La Juventus, infatti, è in netto calo dopo la penalizzazione di 10 punti, che a due giornate dalla fine del campionato sancisce una probabile esclusione del club torinese dalla Champions League.

Ben raccolta invece è la Lazio che, al secondo posto in classifica, brinda alla matematica certezza di parteciparvi.

Intorno alle 9,30 le azioni della Juve cedono l’1,8% a 0,28 euro dopo un avvio in calo di oltre il 3%, sempre sui minimi da metà 2022.

Lazio in crescita a 1,12 euro con il titolo che si muove sui massimi dal 17 aprile scorso, come riporta Reuters.

La Corte Federale di Appello della Figc ha inflitto al club dieci punti di penalizzazione nella corrente stagione di Serie A nell’ambito del cosiddetto “caso plusvalenze“.

In campionato, i bianconeri hanno perso 4-1 fuori casa contro l’Empoli e sono scivolati al settimo posto a due giornate dalla fine della stagione.

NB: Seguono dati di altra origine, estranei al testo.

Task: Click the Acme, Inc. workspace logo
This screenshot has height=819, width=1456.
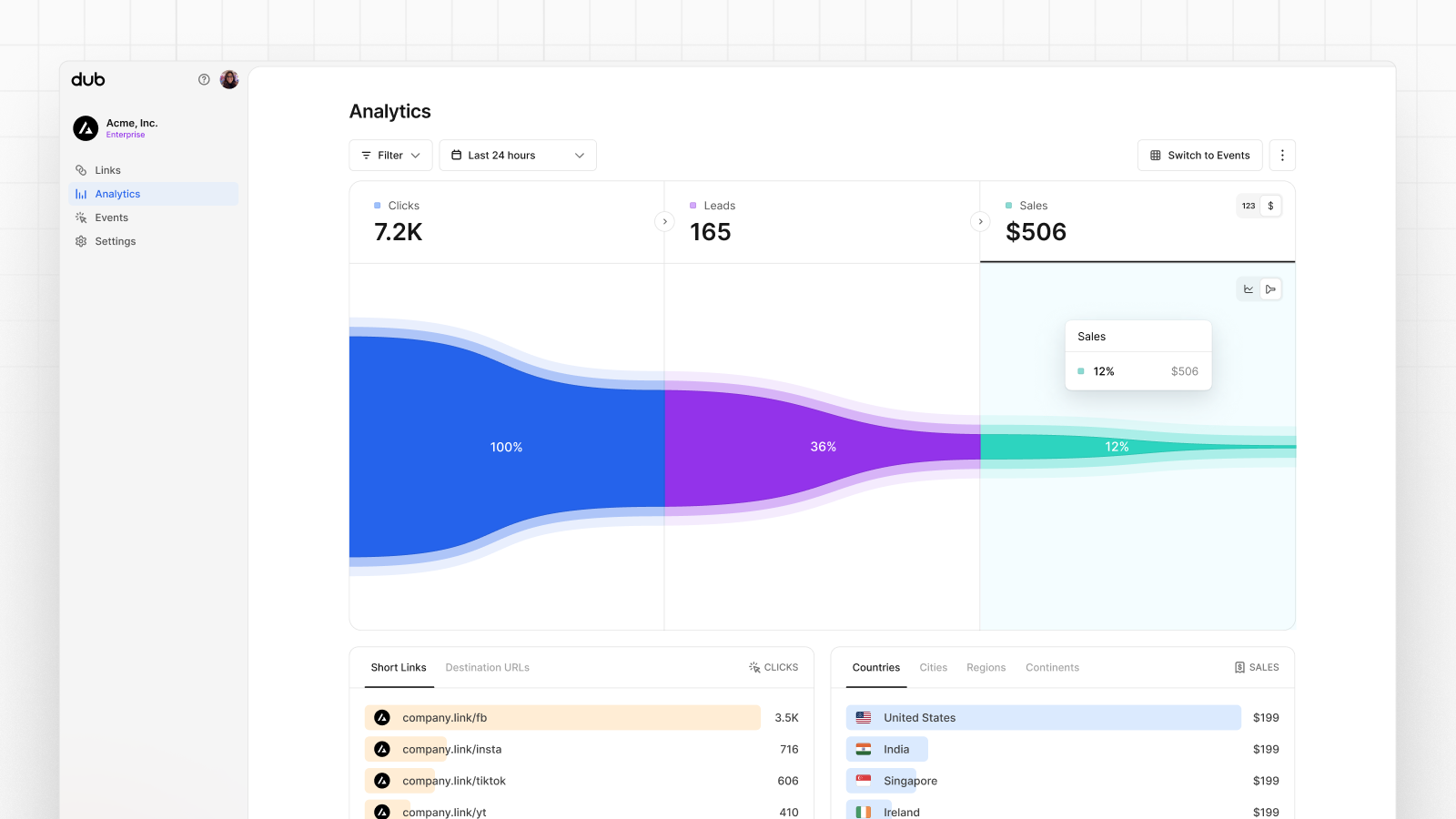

Un trader sottolinea che con 10 punti di penalizzazione la Juve è al momento fuori dalla Champions e, pertanto, peseranno sui conti i mancati introiti derivanti da questa importante competizione.

Argentina: Banca centrale porta i tassi la 97%

Inflazione al 109%.
I prestiti vanno resi sostanzialmente al doppio dell’importo.

La Banca centrale d’Argentina ha alzato il suo tasso di riferimento di 600 punti base al 97% per combattere un’inflazione arrivata al 109% in aprile.

Si tratta del secondo maxi rialzo in un mese, con l’obiettivo di ‘evitare che la volatilità finanziaria agisca come un motore anticipatore dell’inflazione‘, ha spiegato l’istituto in una nota riportata da Il Sole 24 Ore.

Per capire meglio il concetto, è come se in Italia per ogni euro preso in prestito se ne dovessero restituire 1,97: praticamente il doppio.